Ses deux précédents « courts longs », Mandibules et Incroyable mais vrai, nous avaient en effet laissé une impression mitigée, leurs bonnes idées initiales finissant, malgré la durée d’une heure et quart à peine de chaque film, par s’épuiser et laisser la place à un récit mené sans entrain ni inspiration. La méthode de Fumer fait tousser pour conquérir à nouveau nos cœurs est une simple inversion : au lieu de les subir, s’approprier ces caractéristiques – la brièveté des intrigues, le vide comme unique horizon – et en faire le cœur de l’œuvre plutôt que ses limites. C’est ici à dessein que les idées ne sont développées que sur quinze-vingt minutes maximum, le film prenant la forme d’un assemblage de sketchs eux-mêmes posés en équilibre instable sur une étagère bancale, montée tant bien que mal simultanément à son remplissage.

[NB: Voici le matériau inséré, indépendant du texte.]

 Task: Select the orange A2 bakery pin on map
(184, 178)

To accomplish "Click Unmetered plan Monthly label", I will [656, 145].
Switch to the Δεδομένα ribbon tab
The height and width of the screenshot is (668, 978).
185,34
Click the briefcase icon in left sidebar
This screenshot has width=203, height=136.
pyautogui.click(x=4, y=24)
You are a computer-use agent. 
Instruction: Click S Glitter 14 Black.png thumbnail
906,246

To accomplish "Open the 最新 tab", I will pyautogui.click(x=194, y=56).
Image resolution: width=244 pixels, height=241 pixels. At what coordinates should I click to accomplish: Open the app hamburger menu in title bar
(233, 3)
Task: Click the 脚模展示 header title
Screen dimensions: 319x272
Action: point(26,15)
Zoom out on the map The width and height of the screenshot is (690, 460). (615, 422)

Un assemblage de sketchs eux-mêmes posés en équilibre instable sur une étagère bancale, montée tant bien que mal simultanément à son remplissage
Initialement, le scénario nous promet une succession « d’histoires qui font peur » racontées tour à tour au coin du feu par chacun.e des membres de la « Tabac Force », un groupe de justiciers pastichant les Power Rangers (combinaisons fluo moulantes, ennemis aliens mi-monstrueux mi-ridicules avec leurs déplacements patauds contraints par les costumes en caoutchouc portés par leurs interprètes) envoyés en séminaire de cohésion d’équipe par leur chef. Mais une fois la première saynète achevée normalement, l’enchaînement des suivantes ne répond plus à aucune règle si ce n’est celle du « no reason », édictée en préambule de Rubber. Une est stoppée net par le décès du narrateur, deux sont annoncées mais n’auront jamais lieu, une autre ne dure que quelques secondes et ne comporte en conséquence aucun élément – inventif, comique, émotionnel ou encore sanglant – venant atténuer la vérité nue de son propos tragique.

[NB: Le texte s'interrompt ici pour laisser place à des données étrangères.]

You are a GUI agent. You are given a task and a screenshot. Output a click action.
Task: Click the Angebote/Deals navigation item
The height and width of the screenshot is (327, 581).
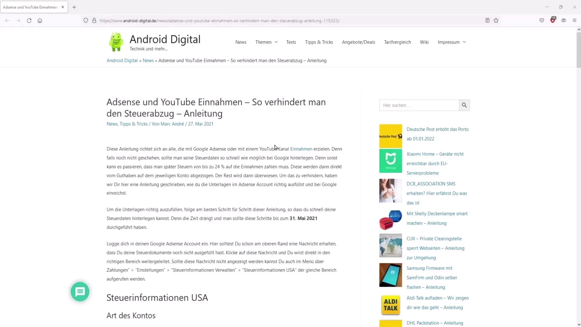pos(358,42)
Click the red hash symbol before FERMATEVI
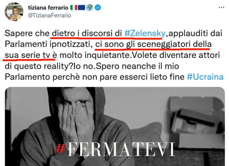The height and width of the screenshot is (166, 229). (x=60, y=148)
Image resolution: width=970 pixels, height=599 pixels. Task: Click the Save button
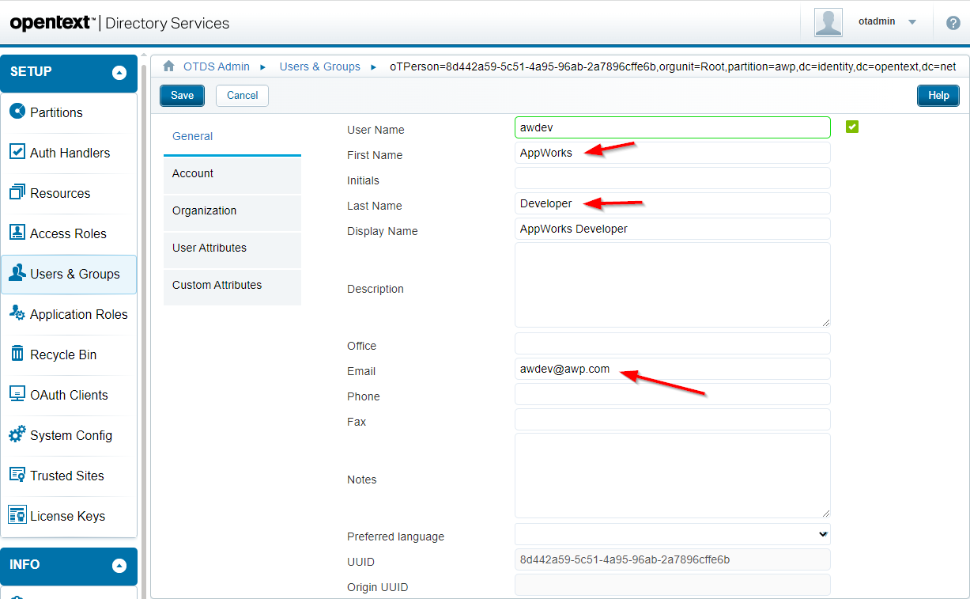tap(182, 96)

Par sa sécheresse, cette histoire sert de révélateur à la mécanique et à la finalité de toutes les autres narrées par Dupieux. L’absurdité du rire, le gore excessif des corps charcutés de toutes parts, l’irréalisme de l’univers chimérique recréé à partir de pièces disparates, le caractère déroutant des pas de côté narratifs et des juxtapositions de ton : tout ceci ne sert qu’à faire diversion, dans une version extrême du divertissement pascalien, pour camoufler tant bien que mal l’angoisse existentielle née de l’inanité de l’existence et de l’hégémonie de la mort. Mais Fumer fait tousser fait partie, comme Le daim, des films du cinéaste où cette angoisse est tout simplement trop forte pour être muselée. Elle finit par s’infiltrer et s’affirmer partout.

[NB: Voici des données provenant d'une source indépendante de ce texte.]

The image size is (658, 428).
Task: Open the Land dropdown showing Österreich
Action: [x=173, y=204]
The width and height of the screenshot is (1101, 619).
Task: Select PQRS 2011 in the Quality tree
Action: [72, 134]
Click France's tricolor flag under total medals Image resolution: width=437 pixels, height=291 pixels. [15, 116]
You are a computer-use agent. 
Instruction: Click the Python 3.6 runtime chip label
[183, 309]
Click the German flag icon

Fumer fait tousser fait partie des films du cinéaste où l’angoisse finit par s’infiltrer et s’affirmer partout
Dans les deux films dans le film avec Doria Tillier puis Blanche Gardin, bijoux d’humour noir à l’efficacité formidable et aux concepts géniaux, qui regardent en face l’abîme de nos hantises (la détestation des autres, la disparition de soi) tout en nous faisant rire aux éclats. Dans le délitement de la Tabac Force, dont l’unité de façade cache (mal) une somme de mal-êtres individuels qui sapent toute énergie et toute avancée. Et dans l’habile entrelacement d’intrigues composant le final, qui met en exergue notre absence de contrôle sur nos vies, face aux injonctions contradictoires et aux luttes intestines des personnes ayant du pouvoir et l’exerçant – ici littéralement – à des années-lumière de nous. Il y a des films (les deux précédents) où Quentin Dupieux se montre dilettante, et d’autres comme ici où il fait seulement mine de l’être, tout en déployant une inspiration foisonnante et incisive dans l’écriture et la mise en scène. On préfère bien évidemment la seconde version.
FUMER FAIT TOUSSER (France, 2022), un film de Quentin Dupieux, avec Gilles Lellouche, Anaïs Demoustier, Vincent Lacoste, Doria Tillier, Blanche Gardin. Durée : 80 minutes. Sortie en France le 30 novembre 2022.